Most often, recurrent cancers occur in the head and neck, brain, esophagus, lung, breast and pelvis, including the rectum, prostate, cervix and endometrium.

Dr. William Regine
Executive Director, Maryland Proton Treatment Center
Professor and Isadore & Fannie Schneider Foxman Chair, Department of Radiation Oncology, University of Maryland School of Medicine

While 60% of cancer patients undergo radiation as part of their initial treatment, whether alone or in combination with surgery or chemotherapy or both, reirradiation presents a challenge. Using traditional photon radiation therapy for a second time at a previously or originally irradiated tumor site limits the allowable dose to the cancerous tissues. This is due to the additional radiation exposure and spillage that would occur to the normal tissues and organs that have already absorbed potentially high and damaging levels of radiation from the treatment related to the initial diagnosis.

Proton Therapy for Recurrent Cancers

When cancer recurs, the safest and often most favorable treatment option is proton therapy. Proton therapy is a form of radiation that administers positively charged particles directly to the tumor through pencil-sized beams. Reirradiation utilizing protons provides great benefit for the patient. Proton therapy delivers the radiation dose directly to the tumor site, sparing normal, surrounding tissues from additional radiation exposure. This is especially important with reirradiation as surrounding tissues likely endured exposure on the first round of standard radiation therapy using photons.

Using standard radiation for reirradiation limits the dose that we can use due to the repeated exposure of normal tissues to additional radiation by the nature of the way photons work. Therefore, we do not feel comfortable giving as high a dose as indicated to allow for the best chance for a cure. With protons, since there’s not as much spillage, our ability to deliver a stronger dose of radiation that will have a higher likelihood of eradicating a tumor is going to be greater, and, at the same time, we’re exposing less of the normal nearby tissue that’s already been irradiated to additional radiation.

Adding Hyperthermia

Scientific discoveries continue to advance cancer care, providing newer techniques and tools for the treatment of cancers. One such tool is the use of hyperthermia in the treatment of recurrent cancers. Maryland Proton Treatment Center (MPTC), a member of the University of Maryland Greenebaum National Cancer Institute Comprehensive Cancer Center, is the only facility on the East Coast to offer hyperthermia, which uses microwave rays to enhance the effectiveness of proton therapy. Hyperthermia focuses heat equivalent to a low dose fever, about 102° F, at the tumor site to enhance blood flow.

This brings increased blood supply and oxygen to the area, making the delivery of radiation, as well as chemotherapy and immunotherapy more effective. Multiple research studies have shown that the combination of radiation with hyperthermia nearly doubles our ability to control the tumor. Utilizing proton therapy with hyperthermia not only enhances effectiveness but it also spares neighboring healthy tissues.
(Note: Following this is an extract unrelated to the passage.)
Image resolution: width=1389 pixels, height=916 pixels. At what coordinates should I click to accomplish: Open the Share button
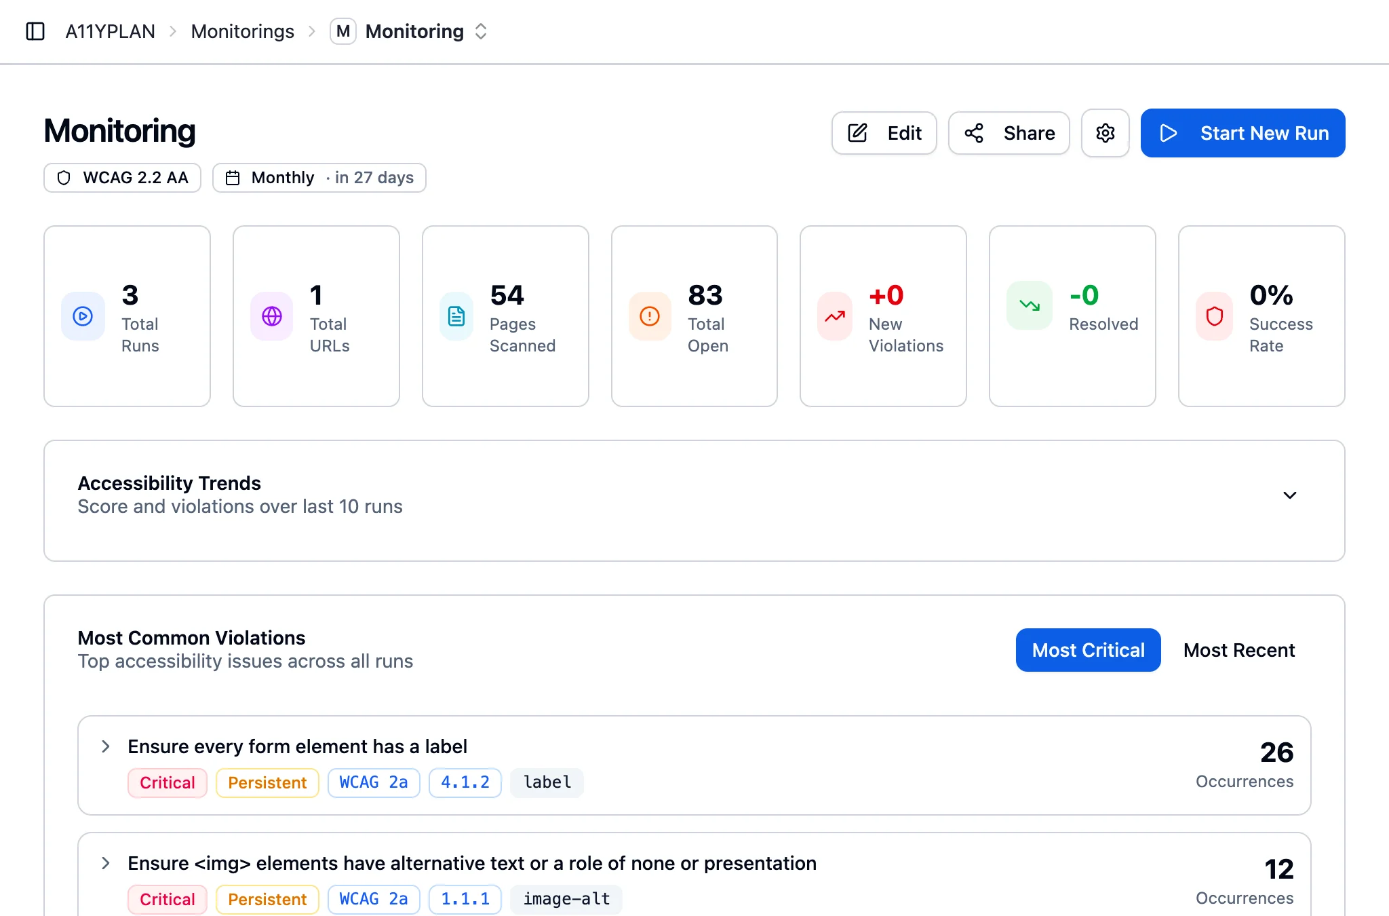point(1009,133)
Hyperthermia can be used with photon and proton radiation. Hyperthermia combined with proton therapy provides the best chance of providing the most therapeutic dose possible for recurrent cancers, while limiting the chance for damaging tissues or organs that have already been irradiated.

This can greatly enhance the chances for a cure.

While hyperthermia has been used for decades, we are using it more and more in combination with proton therapy as we have the ability to conduct non-invasive temperature measurements to ensure accuracy. We no longer need to insert probes deep into tissues to record temperature. Instead, we are using superficial probes that lay on the skin or temporary small catheters in the rectum or bladder. We are able to couple this with MRI technology to generate heat maps to determine the temperature without putting a catheter into the middle of the abdomen or deep into the pelvis.

Hyperthermia can be administered before or after proton treatment.